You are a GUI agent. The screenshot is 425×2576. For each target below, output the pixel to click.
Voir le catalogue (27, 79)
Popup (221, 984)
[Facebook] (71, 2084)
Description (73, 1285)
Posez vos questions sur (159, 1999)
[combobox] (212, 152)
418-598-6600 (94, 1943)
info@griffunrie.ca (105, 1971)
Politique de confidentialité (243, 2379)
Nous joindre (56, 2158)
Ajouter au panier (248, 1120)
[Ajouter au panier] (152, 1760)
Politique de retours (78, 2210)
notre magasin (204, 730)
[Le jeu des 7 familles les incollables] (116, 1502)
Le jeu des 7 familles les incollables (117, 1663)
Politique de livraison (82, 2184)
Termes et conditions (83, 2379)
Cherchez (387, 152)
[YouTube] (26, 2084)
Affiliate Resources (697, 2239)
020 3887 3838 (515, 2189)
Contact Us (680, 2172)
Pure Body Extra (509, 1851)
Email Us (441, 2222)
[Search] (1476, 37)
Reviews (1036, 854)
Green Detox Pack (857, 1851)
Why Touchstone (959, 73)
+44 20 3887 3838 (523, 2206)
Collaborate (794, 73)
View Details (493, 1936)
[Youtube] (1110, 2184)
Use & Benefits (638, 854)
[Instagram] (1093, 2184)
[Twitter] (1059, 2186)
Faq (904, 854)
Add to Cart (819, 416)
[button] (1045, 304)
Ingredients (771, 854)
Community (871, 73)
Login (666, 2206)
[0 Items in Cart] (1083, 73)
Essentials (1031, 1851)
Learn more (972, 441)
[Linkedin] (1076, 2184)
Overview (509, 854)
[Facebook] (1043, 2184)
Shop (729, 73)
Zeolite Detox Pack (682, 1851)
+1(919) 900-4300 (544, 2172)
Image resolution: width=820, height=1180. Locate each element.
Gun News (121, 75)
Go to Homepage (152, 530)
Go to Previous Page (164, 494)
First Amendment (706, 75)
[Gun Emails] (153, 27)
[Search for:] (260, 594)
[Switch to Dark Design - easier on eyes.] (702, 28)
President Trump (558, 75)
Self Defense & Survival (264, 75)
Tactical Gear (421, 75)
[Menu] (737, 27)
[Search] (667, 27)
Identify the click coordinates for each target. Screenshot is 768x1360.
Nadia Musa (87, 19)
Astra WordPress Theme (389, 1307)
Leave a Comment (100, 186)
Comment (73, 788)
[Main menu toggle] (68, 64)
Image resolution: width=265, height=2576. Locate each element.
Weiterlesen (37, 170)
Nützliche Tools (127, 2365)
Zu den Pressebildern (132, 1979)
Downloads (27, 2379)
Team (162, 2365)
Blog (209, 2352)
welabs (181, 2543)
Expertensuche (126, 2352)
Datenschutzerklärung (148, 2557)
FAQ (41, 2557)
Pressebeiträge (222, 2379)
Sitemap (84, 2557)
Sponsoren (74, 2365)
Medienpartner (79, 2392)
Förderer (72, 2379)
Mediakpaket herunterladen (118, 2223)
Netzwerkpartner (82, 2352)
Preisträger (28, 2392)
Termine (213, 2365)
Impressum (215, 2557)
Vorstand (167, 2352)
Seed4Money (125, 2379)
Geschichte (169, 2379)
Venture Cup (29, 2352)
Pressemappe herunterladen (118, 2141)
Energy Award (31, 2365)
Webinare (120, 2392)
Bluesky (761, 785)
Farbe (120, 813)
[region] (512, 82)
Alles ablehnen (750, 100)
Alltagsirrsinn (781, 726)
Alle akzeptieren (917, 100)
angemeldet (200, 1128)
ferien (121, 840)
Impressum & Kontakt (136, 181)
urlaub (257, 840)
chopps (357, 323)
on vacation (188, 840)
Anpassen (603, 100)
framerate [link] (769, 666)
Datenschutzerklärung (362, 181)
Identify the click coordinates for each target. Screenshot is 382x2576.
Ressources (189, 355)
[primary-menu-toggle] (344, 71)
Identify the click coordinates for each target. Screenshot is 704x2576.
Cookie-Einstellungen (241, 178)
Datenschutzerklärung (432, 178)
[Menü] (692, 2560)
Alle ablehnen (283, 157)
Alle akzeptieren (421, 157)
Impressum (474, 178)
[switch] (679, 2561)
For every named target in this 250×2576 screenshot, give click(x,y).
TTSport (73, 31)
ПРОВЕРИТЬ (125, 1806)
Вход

- [DIRECTIONS] Look over the material above and show each line where "height" appears.

- [SOLUTION FOR THIS PROBLEM]
Image resolution: width=820, height=1180. Locate each element.
Image resolution: width=265, height=2576. Locate each element.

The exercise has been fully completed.